FIG. 1 is a diagram explaining one side of the flow of each gas in the separation and recovery method of the present invention, FIG. 2 is a diagram showing a four-column PSA apparatus for carrying out the separation and recovery method of the present invention, and FIG. 3 This is a diagram showing the change in the CO concentration at the outlet by flowing CO purge gas through the tower where adsorption has been completed. 1...Blower, 2...Vacuum pump, 4...Booster, 4
...Gas holder, 5-8...Flow rate control valve, 9-29
...Switching valve, A to D...Adsorption tower, F...Raw material mixed gas,
P...Purge gas, T...Tail gas, De...Desorption gas.

Claims (1)

[Claims] 1 A mixed gas containing carbon monoxide as one of the main components and containing at least carbon dioxide and/or nitrogen is passed through a column containing a carbon monoxide selective adsorbent to select carbon monoxide. In the separation and recovery method for carbon monoxide, which is adsorbed and then desorbed, the above-mentioned mixed gas is supplied to the column where the desorption and recovery of carbon monoxide has been completed, and the pressure is increased to at least atmospheric pressure; There is an adsorption process in which a mixed gas at a pressure higher than atmospheric pressure is passed through the tower until at least the component with the highest amount of adsorption next to carbon monoxide begins to break through, and the outlet gas from the purge process is released into the tower after the adsorption process has been completed. A preliminary purge step in which carbon monoxide and other adsorbed components except for the component with the second largest amount of adsorption after carbon monoxide are purged by supplying the product under pressure, and a purge step in which the outlet end of the tower is closed after the preliminary purge step is completed.
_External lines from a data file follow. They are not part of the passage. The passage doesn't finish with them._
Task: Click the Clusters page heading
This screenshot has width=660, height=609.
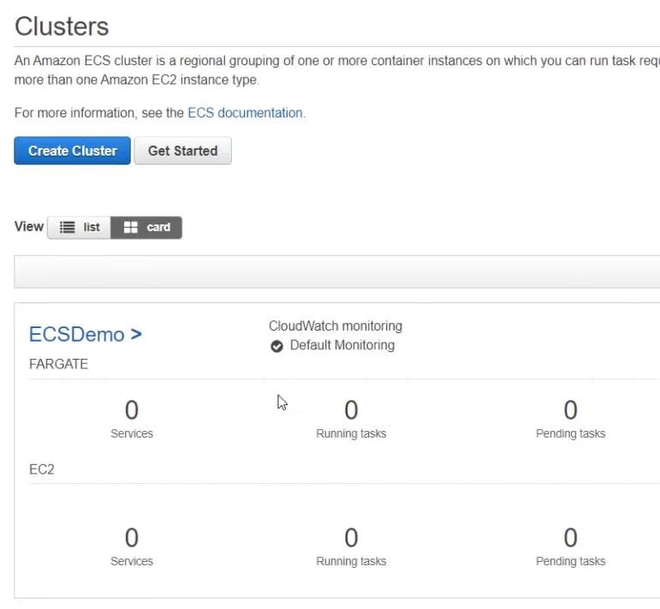Action: [62, 27]
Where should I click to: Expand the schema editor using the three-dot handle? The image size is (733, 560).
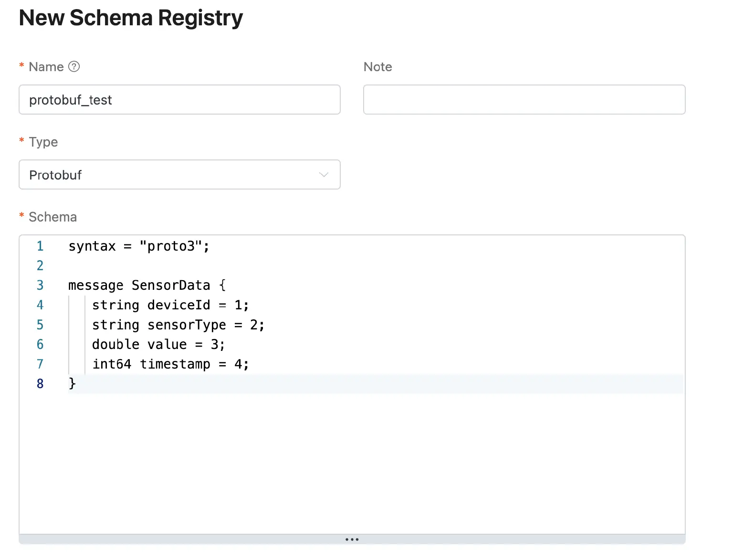(x=352, y=539)
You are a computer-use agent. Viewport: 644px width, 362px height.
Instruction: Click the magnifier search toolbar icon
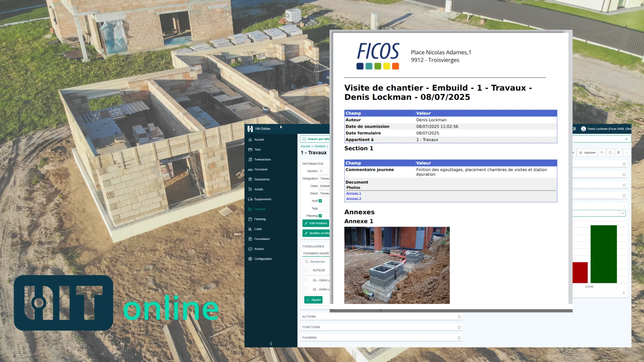[602, 153]
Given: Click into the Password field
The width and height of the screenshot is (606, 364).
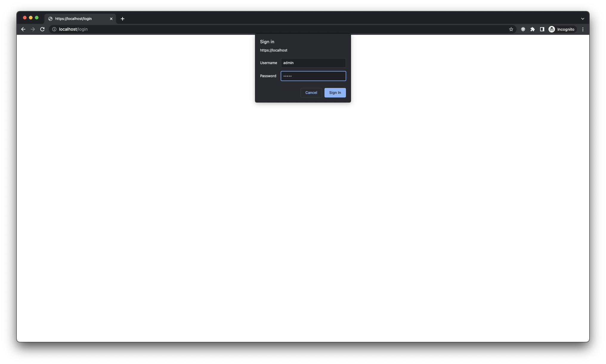Looking at the screenshot, I should click(313, 76).
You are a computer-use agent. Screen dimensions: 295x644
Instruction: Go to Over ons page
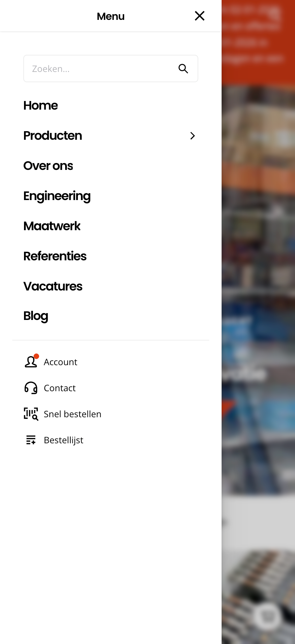48,166
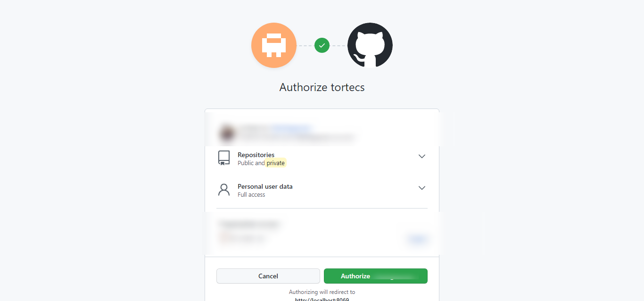The height and width of the screenshot is (301, 644).
Task: Click the green checkmark connection icon
Action: (322, 45)
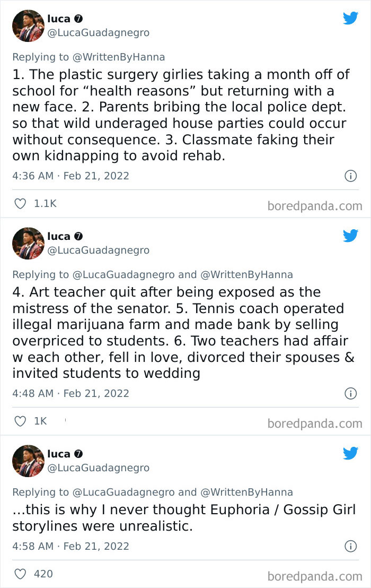Click the Twitter bird icon on the first tweet
The width and height of the screenshot is (371, 588).
[x=350, y=18]
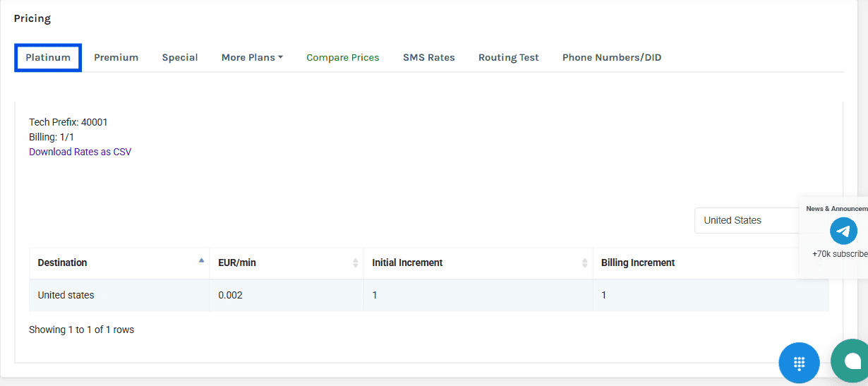Screen dimensions: 868x386
Task: Open the green chat bubble widget
Action: (851, 361)
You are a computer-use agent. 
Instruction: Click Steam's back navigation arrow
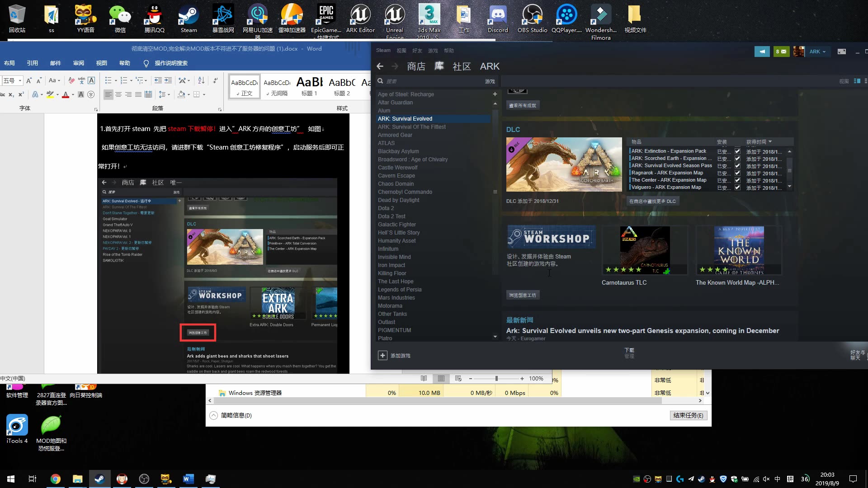[x=380, y=66]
The product gas after desorption and recovery is pressurized to a pressure higher than the adsorption pressure in the adsorption step, and its temperature is raised by the heat of adiabatic compression, and then the gas is collected at the end of the post-purging gas recovery step. There is a purge step in which carbon monoxide is supplied to the inlet end of the tower, and at the same time the outlet end is opened to purge the adsorbed component, which has the second largest amount of adsorption after carbon monoxide.After the purge step, the tower is depressurized to remove the concentrated carbon monoxide. A method for separating and recovering carbon monoxide by sequentially repeating the desorption and recovery process. 2 The carbon monoxide selective adsorbent uses zeolite with a silica/alumina ratio of 10 or less, Ni, Mn, Rh, and Cu.
1 selected from ( ), Ag and mixtures thereof
The carbon monoxide separation and recovery method according to claim 1, wherein the carbon monoxide separation and recovery method is one in which two or more metals are supported.